Top of Passage to read

Around 7,000 jobs are being axed at retail giant Marks & Spencer as part of a further shake-up in the face of the coronavirus crisis.
M&S said the bulk of the cuts would be made across its stores, hitting around 12 per cent of its 60,000 shop-based staff, as well as a smaller number of support centre and regional management workers. The roles are set to go over the next three months as M&S ramps up its overhaul, dubbed ‘never the same again’.
The job losses add to many thousands already announced across the retail sector as the pandemic wreaks havoc on the retail sector, with department store chain Debenhams last week announcing another 2,500 staff cuts.
These proposals are an important step in becoming a leaner, faster business set up to serve changing customer needs and we are committed to supporting colleagues through this time
M&S expects a “significant” number of roles will be cut through voluntary departures and early retirement while it said it will also create some jobs through investing further in online warehousing and its new ambient food warehouse.
The group’s latest jobs cull follows 950 jobs job losses announced just last month across store management and head office roles. It comes as M&S revealed total sales in its hard-hit clothing and home arm plunged 29.9% in the eight weeks since shops reopened, with store sales tumbling 47.9 per cent and online sales surging 39.2 per cent. It said sales declines were improving but that it was “clear that there has been a material shift in trade”.

Bottom of Passage to read

* Brief 1 *
In the report on job cuts at Marks & Spencer, rewrite the paragraph beginning "M&S said the bulk of the cuts" as a bulleted list that keeps its main facts.
* Brief 2 *
Reproduce everything in the report on job cuts at Marks & Spencer from "The job losses" down to "ambient food warehouse.".

Top of Extracted records

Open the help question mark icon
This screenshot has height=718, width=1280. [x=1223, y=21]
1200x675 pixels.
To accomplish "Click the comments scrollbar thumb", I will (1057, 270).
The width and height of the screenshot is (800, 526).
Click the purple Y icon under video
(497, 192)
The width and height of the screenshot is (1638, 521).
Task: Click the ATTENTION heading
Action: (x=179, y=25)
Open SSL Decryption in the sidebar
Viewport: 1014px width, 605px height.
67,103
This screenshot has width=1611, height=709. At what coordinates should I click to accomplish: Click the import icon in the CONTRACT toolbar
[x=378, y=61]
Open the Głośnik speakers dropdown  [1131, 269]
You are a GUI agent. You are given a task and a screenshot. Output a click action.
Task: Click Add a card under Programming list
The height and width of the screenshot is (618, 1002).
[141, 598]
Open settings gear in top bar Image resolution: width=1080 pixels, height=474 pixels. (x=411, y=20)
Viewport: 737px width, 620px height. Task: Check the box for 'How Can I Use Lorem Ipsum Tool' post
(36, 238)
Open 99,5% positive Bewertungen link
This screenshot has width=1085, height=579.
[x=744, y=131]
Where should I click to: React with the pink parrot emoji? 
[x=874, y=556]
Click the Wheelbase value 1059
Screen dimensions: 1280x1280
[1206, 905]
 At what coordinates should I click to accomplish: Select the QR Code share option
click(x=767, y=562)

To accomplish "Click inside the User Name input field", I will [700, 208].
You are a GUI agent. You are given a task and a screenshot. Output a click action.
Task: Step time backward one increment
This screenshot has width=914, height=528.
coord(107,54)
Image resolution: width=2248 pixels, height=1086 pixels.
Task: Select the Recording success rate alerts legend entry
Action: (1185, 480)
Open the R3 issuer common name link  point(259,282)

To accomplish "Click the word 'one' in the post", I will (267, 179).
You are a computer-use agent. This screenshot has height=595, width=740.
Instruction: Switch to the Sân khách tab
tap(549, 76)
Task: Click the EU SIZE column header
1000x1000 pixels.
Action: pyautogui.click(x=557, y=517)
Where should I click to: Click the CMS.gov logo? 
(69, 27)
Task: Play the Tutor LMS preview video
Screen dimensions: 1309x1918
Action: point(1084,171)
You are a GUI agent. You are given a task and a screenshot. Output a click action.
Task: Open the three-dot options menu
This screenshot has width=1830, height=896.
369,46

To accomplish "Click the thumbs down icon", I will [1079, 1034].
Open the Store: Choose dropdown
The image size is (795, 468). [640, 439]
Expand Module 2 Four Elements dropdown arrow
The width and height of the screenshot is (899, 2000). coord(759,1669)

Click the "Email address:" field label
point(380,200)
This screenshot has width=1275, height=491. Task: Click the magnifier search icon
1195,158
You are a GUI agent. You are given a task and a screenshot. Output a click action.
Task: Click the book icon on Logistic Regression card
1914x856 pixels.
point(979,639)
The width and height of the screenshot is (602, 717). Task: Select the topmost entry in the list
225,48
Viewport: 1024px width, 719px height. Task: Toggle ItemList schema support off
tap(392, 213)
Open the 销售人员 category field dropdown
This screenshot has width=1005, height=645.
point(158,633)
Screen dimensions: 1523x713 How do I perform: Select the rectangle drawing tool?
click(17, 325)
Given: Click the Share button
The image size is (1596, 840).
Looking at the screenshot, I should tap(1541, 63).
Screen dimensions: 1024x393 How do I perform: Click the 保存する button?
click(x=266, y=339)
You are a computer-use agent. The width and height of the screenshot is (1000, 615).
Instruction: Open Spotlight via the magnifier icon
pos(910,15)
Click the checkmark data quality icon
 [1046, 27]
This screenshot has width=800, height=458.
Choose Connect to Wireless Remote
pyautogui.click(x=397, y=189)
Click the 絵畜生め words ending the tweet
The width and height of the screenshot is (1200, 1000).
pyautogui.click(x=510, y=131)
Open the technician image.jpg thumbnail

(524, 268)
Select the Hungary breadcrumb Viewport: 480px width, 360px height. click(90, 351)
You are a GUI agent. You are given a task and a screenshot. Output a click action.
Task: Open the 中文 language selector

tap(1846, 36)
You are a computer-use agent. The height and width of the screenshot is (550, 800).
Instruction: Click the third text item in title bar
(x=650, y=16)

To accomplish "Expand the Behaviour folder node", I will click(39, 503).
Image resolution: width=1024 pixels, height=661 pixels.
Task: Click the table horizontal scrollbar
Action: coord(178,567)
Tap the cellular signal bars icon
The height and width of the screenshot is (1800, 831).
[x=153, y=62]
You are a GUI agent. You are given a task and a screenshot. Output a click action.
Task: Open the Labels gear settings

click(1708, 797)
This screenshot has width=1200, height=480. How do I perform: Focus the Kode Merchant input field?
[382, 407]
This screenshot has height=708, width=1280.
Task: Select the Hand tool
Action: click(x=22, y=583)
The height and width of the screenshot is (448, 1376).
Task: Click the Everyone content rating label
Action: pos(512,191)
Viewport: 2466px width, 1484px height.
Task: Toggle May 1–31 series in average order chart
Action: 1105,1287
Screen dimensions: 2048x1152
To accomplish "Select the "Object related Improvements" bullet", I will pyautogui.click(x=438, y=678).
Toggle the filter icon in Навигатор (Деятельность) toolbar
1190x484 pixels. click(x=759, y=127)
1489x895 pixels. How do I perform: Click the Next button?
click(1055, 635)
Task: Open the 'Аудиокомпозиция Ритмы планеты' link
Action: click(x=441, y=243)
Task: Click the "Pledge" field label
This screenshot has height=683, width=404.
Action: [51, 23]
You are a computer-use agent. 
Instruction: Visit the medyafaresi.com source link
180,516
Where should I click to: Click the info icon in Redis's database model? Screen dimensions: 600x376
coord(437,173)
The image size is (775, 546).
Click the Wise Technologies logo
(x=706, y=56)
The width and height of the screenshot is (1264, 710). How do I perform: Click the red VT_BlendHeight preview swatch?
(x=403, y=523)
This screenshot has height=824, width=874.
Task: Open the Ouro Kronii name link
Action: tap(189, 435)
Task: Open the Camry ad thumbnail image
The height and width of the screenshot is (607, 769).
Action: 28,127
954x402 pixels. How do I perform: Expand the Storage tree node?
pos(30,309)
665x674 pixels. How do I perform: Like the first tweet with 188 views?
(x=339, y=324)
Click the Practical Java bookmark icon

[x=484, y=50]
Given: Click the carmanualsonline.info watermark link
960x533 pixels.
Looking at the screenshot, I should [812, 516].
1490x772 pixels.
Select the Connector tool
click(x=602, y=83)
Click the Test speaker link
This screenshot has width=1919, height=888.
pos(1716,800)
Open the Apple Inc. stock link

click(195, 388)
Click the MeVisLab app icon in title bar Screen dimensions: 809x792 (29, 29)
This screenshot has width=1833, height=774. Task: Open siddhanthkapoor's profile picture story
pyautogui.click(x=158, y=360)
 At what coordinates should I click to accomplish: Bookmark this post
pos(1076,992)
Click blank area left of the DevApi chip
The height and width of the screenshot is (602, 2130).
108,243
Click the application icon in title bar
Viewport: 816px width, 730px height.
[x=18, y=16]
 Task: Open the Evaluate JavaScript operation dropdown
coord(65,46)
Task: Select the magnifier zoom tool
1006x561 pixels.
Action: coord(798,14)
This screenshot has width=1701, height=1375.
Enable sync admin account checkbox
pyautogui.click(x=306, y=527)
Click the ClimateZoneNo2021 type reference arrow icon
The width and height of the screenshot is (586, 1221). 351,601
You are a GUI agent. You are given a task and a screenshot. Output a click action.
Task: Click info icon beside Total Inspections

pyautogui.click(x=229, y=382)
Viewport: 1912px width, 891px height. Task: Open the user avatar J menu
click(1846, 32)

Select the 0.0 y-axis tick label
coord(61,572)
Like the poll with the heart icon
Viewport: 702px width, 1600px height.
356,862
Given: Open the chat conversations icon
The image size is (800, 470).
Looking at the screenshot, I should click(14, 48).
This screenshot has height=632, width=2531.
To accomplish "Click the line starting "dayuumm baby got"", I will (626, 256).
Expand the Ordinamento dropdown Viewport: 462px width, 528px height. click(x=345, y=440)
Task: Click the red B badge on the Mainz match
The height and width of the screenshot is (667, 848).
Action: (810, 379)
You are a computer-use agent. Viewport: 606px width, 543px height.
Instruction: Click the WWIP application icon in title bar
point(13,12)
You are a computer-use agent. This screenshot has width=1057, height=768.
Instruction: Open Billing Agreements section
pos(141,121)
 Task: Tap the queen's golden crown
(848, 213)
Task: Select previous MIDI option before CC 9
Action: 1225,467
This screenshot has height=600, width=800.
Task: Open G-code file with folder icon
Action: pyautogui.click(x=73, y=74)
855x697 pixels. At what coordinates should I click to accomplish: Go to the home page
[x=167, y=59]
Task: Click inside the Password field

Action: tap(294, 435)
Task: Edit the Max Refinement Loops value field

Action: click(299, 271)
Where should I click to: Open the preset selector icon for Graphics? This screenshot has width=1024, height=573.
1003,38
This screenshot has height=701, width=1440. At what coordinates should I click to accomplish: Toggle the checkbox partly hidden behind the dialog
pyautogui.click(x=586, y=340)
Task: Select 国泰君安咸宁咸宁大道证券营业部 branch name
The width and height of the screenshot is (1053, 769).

Bottom of Extracted records

* Final answer 1 *
- Most of the cuts will fall on M&S stores, affecting about 12 per cent of its 60,000 shop-based staff.
- A smaller number of support centre and regional management workers will also be cut.
- The roles will go over the next three months.
- The cuts are part of a stepped-up overhaul, dubbed "never the same again".

* Final answer 2 *
The job losses add to many thousands already announced across the retail sector as the pandemic wreaks havoc on the retail sector, with department store chain Debenhams last week announcing another 2,500 staff cuts.
These proposals are an important step in becoming a leaner, faster business set up to serve changing customer needs and we are committed to supporting colleagues through this time
M&S expects a “significant” number of roles will be cut through voluntary departures and early retirement while it said it will also create some jobs through investing further in online warehousing and its new ambient food warehouse.